The Royal Hotel review: boiling over with cathartic female rage

"Wouldn't hurt you to smile a bit," is a wince-inducing line. Its variations are known too well to most, if not every, woman on earth, and Kitty Green makes ample use of it in her latest excavation of toxic male culture.

Yet where her narrative debut, The Assistant, takes place in the shiveringly cool office of a Weinstein-esque producer, The Royal Hotel simmers with the heat of oppressive testosterone at a pub in the Australian Outback. That is, until it boils over with cathartic female rage.
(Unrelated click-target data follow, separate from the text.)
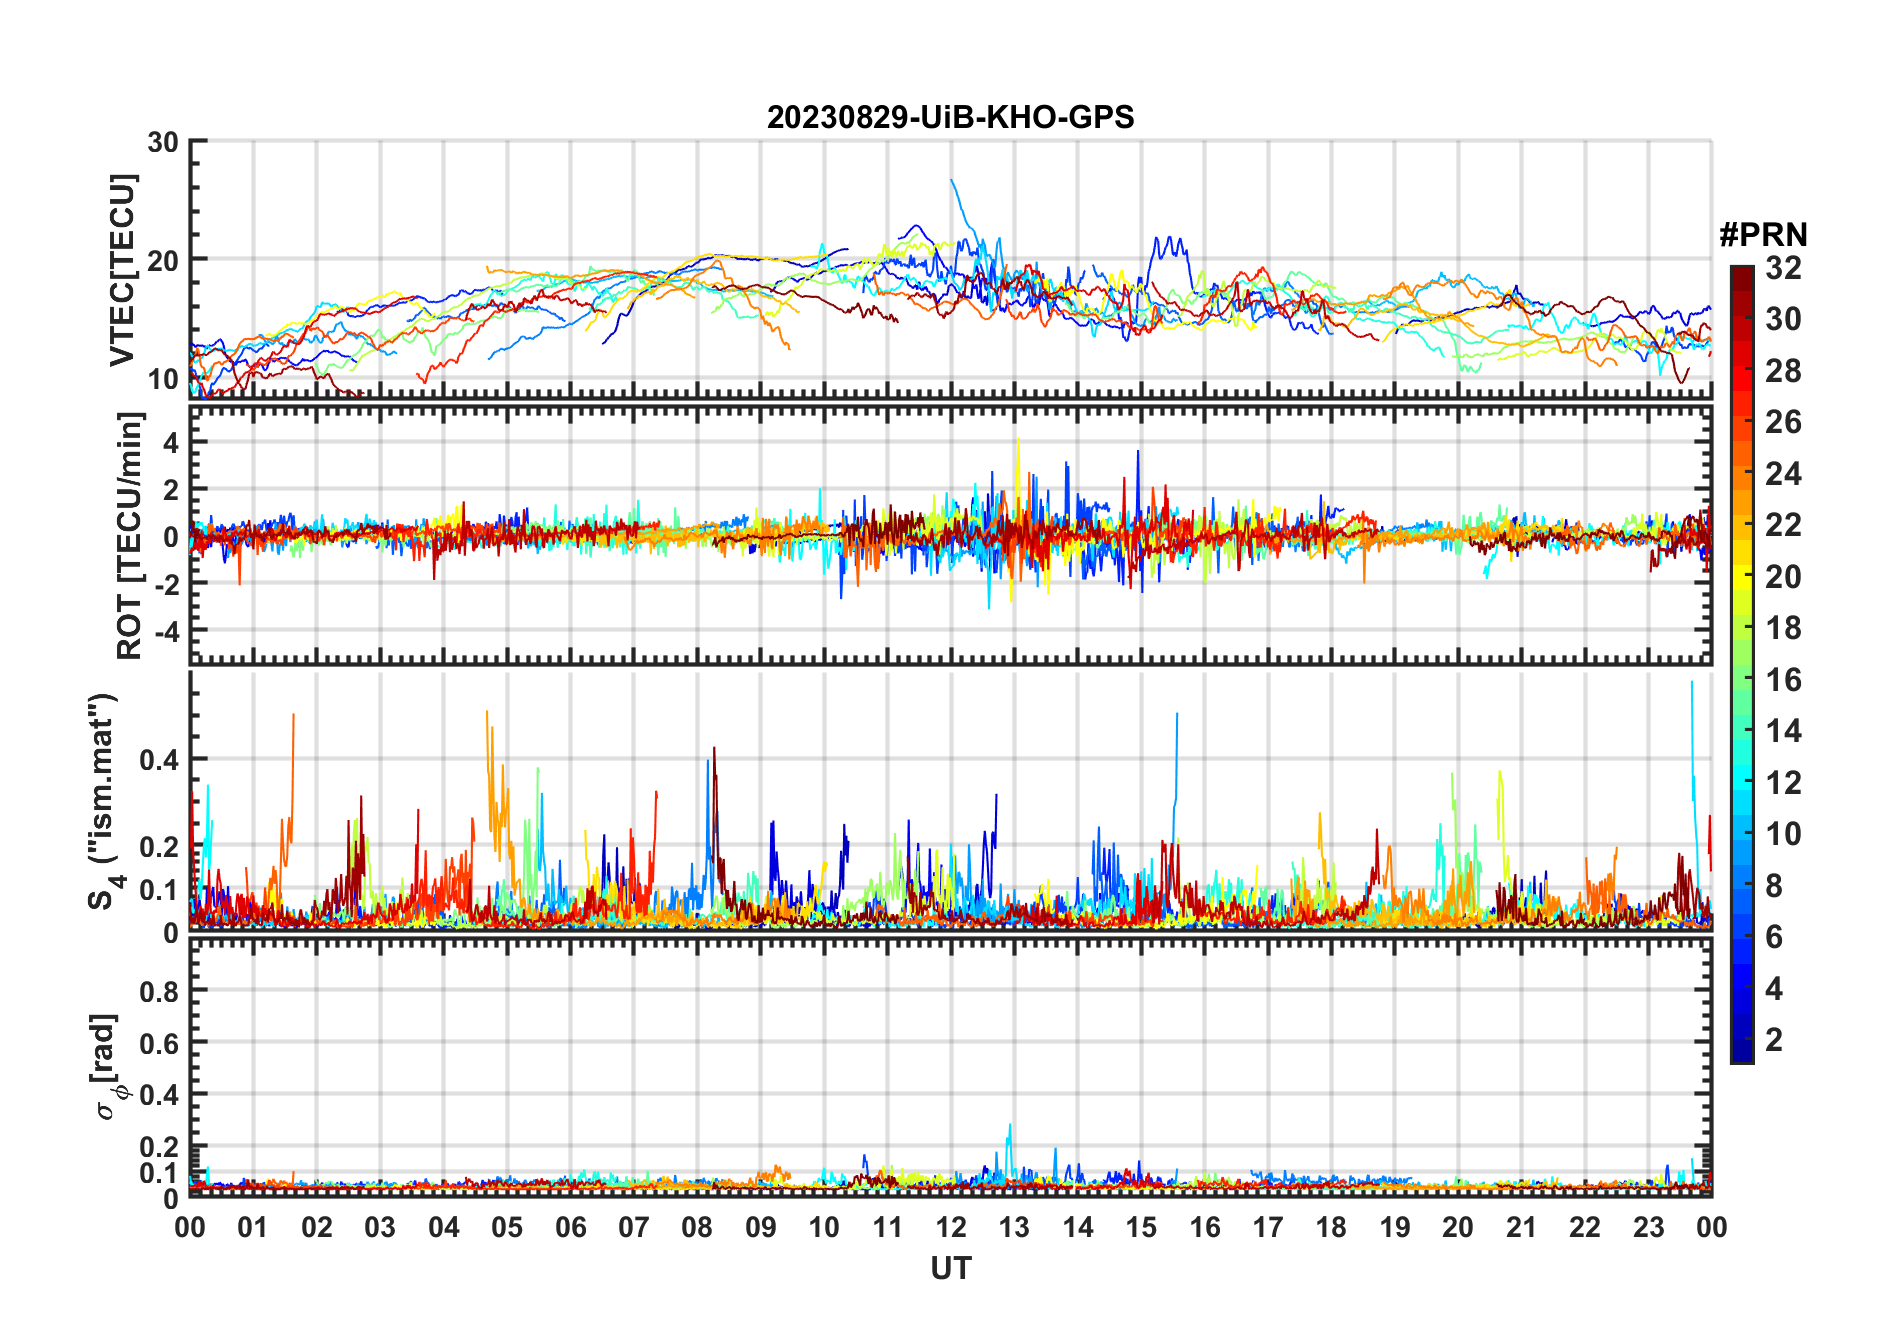Click the colorbar tick label 32

[1783, 268]
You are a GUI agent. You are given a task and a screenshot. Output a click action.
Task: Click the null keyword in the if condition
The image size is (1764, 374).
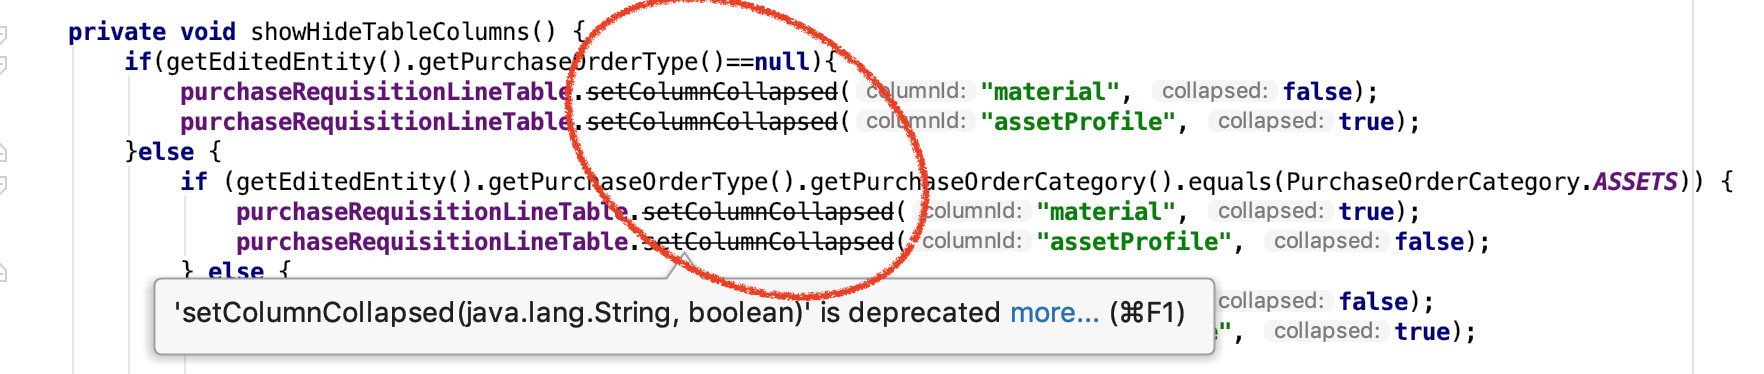pyautogui.click(x=781, y=62)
Julia Garner reteams with Green in this discomforting psychological thriller as Hanna, an American backpacker travelling with her best pal Livvy, played with cheeky assurance by Jessica Henwick. Their bougie sojourn in Sydney is cut short after Livvy runs out of money. The only paid work they can get is at the hotel that names this film, so, despite Hanna's misgivings about the remote location, and the large population of male labourers, they head off into the unknown.

Hanna's unease increases the minute they arrive at the rundown pub. She silently takes in the dusty location, the isolation of which is established with superwide angles, but the claustrophobic atmosphere heightens once they get past a few ogling male punters and into the dilapidated drinking hole.
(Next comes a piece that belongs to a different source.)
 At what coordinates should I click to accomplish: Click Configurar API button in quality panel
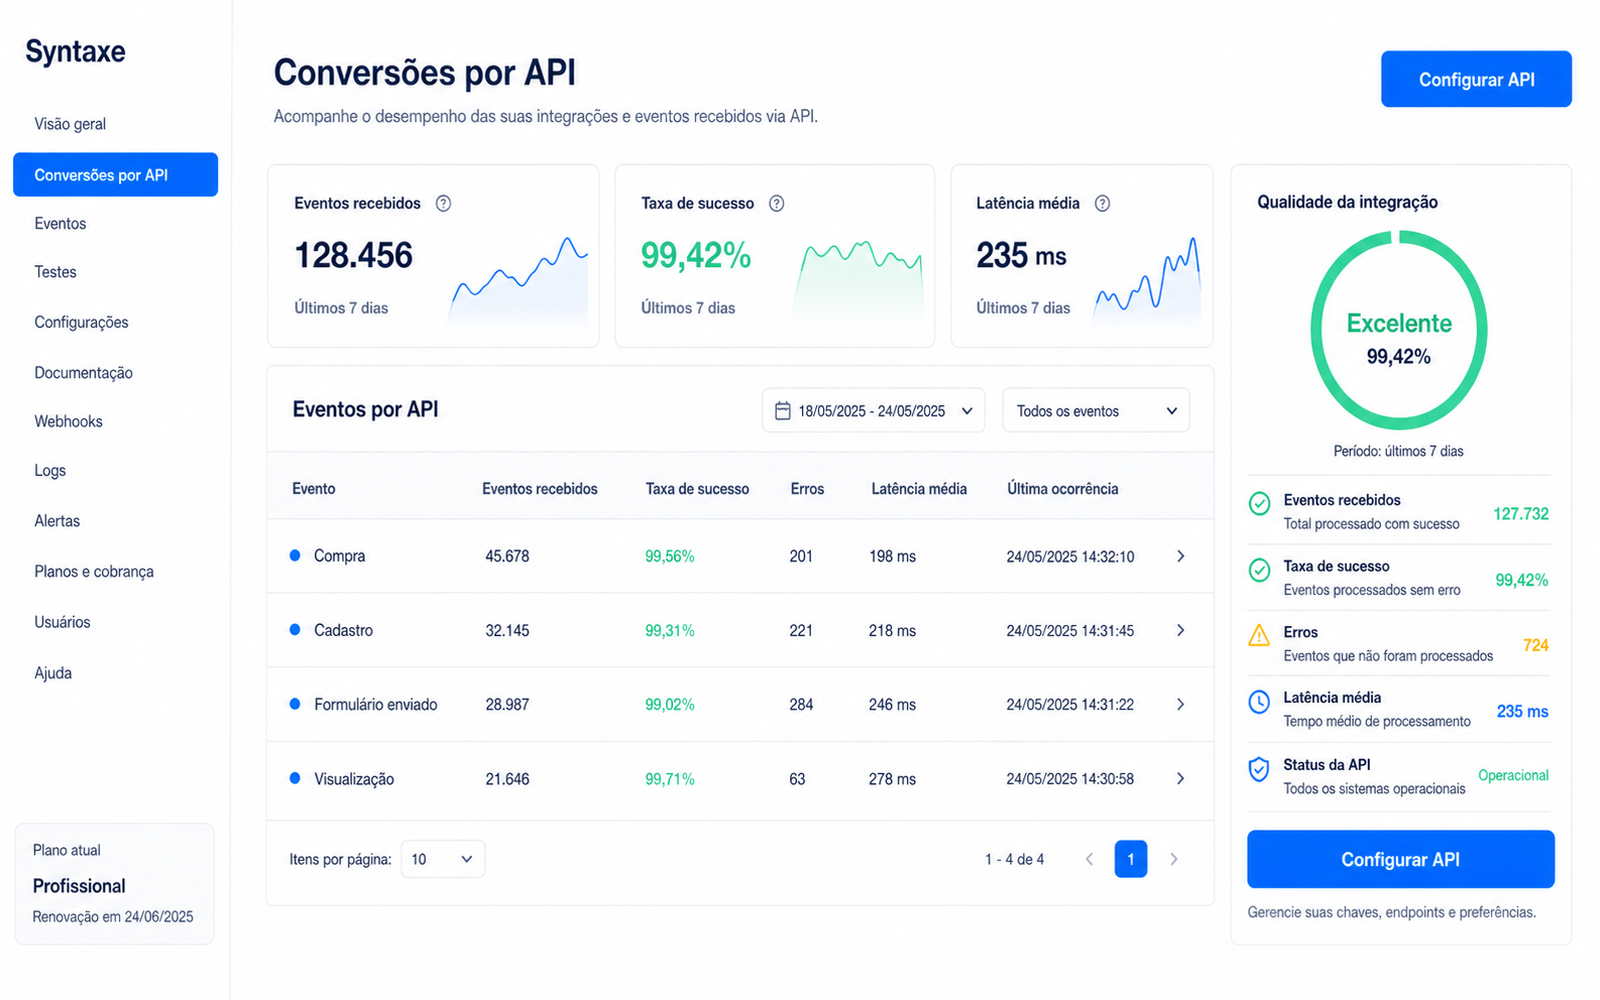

If this is a two-hander then Henwick drew the short straw, as the script, co-written by Green with Oscar Redding, is far more invested in Hanna's psychological turmoil. Where Livvy seems to embrace their male-dominated circumstances, for reasons not altogether explained, her friend is almost continually on edge. Garner tosses between anxious and defiant with sharp precision. Is she being oversensitive? Or is she being realistic about the clear and present danger? Faced with Hugo Weaving's belligerent, alcoholic boss Billy, and the attentions of both Jack-the-lad boozer Matty (Toby Wallace) and sinister regular Dolly, I'm leaning towards the latter.

That's largely in part because of the male cast, who exhibit the shifting manners and menace of these unpredictable, almost always inebriated men to visceral perfection. One minute butter wouldn't melt; the next they're muttering "f**k off" and "bitch" to the women for not putting out. The ebbs and flows of fun and fear maintain a nervy pace that steps up a notch in an explosive final act.

The Royal Hotel wouldn't get a good review on Trip Advisor but as a film, it's a searing comment on contemporary gender politics, skilfully told and exquisitely performed.